Pale, she stood barefoot, still wearing the midnight-blue dress with Medina sapphires and diamonds.
He straightened, alarms clanging in his brain. “What’s wrong?”
Blinking back the shine of tears and disbelief in her eyes, she braced herself against the door frame. “You sold me out. You released my photos of the wedding to the press.”
What the hell? He started toward her, then stopped short at the fury in her eyes. “Kate, I have no idea what you’re talking about.”
“Is that how you want to play this? Fine, then.” She dropped her hands from the doorway, her fists shaking at her side. “I started to send the wedding photos, only to find they had already been released to every other media outlet. My big scoop stolen from me.” She snapped her fingers. “That fast. You’re the one who gave me that computer, totally secure you assured me. You were very specific about the fact that only you and I had access. What else am I supposed to think? If there’s another explanation, please tell me.”
Every word from her mouth pierced through him like bullets, riddling him with disillusionment, pain, and hell, yes, anger. He may have decided he trusted her, but clearly that feeling wasn’t returned.
“You seem to have everything figured out.”
“You’re not even going to deny it? You’ve had this planned from the start, your revenge on me for the story I broke exposing your family.” Her composure brittle, she still stood her ground. “I was such a fool to trust you, to let myself care—”
Her throat moved with a long swallow as his plans crumbled around him. She’d clearly made up her mind about him. It was one thing if she had concerns or reservations, but for her to blatantly question his honor. She could ask for explanations all night long. Pride kept his mouth sealed shut.
Face tipped, she met his gaze without flinching. “I knew you were ruthless, but I never even saw this coming.”
Was that a hint of hurt, a glint of regret in her watery blue eyes? If so, she had a damned strange way of showing it.
“You climbed onto my balcony to steal a picture.” He tapped one of her earrings quickly before she could back away. “Sounds like we’re a perfect, ruthless match.”
She pulled off both earrings and slapped them into his palm. Her chin quivered for the first time and fool that he was, he couldn’t bring himself to wound her further.
He pivoted away, hard and fast, earrings cutting into his fist. “There’s a plane fueled up and ready on the runway. I’ll send instructions to the pilot to take you and Jennifer back to Boston.”

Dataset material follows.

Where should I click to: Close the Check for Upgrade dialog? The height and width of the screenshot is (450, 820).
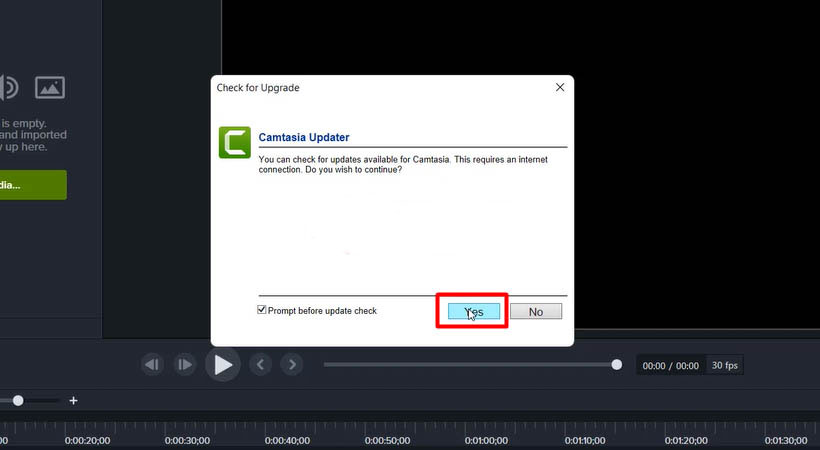pos(559,88)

Watching her reflection in the mirror, he caught his last glimpse of Kate as she slipped the ruby engagement ring from her finger, placed it on his dresser and walked out of his life as barefoot as she’d entered.
Within an hour of her fight with Duarte, she and Jennifer were airborne as he’d promised. How could she have been so completely duped by him? From the second she’d found the internet explosion, she’d hoped he would explain how wrong she’d been. Even with the evidence barking that he’d set her up from the start, Kate had hoped he would reassure her of his love and come up with an explanation for the mysteriously leaked photos…
She didn’t pretend to understand him. But then, he’d refused to explain himself, refused to give her even the satisfaction of knowing why he would choose this means for his revenge.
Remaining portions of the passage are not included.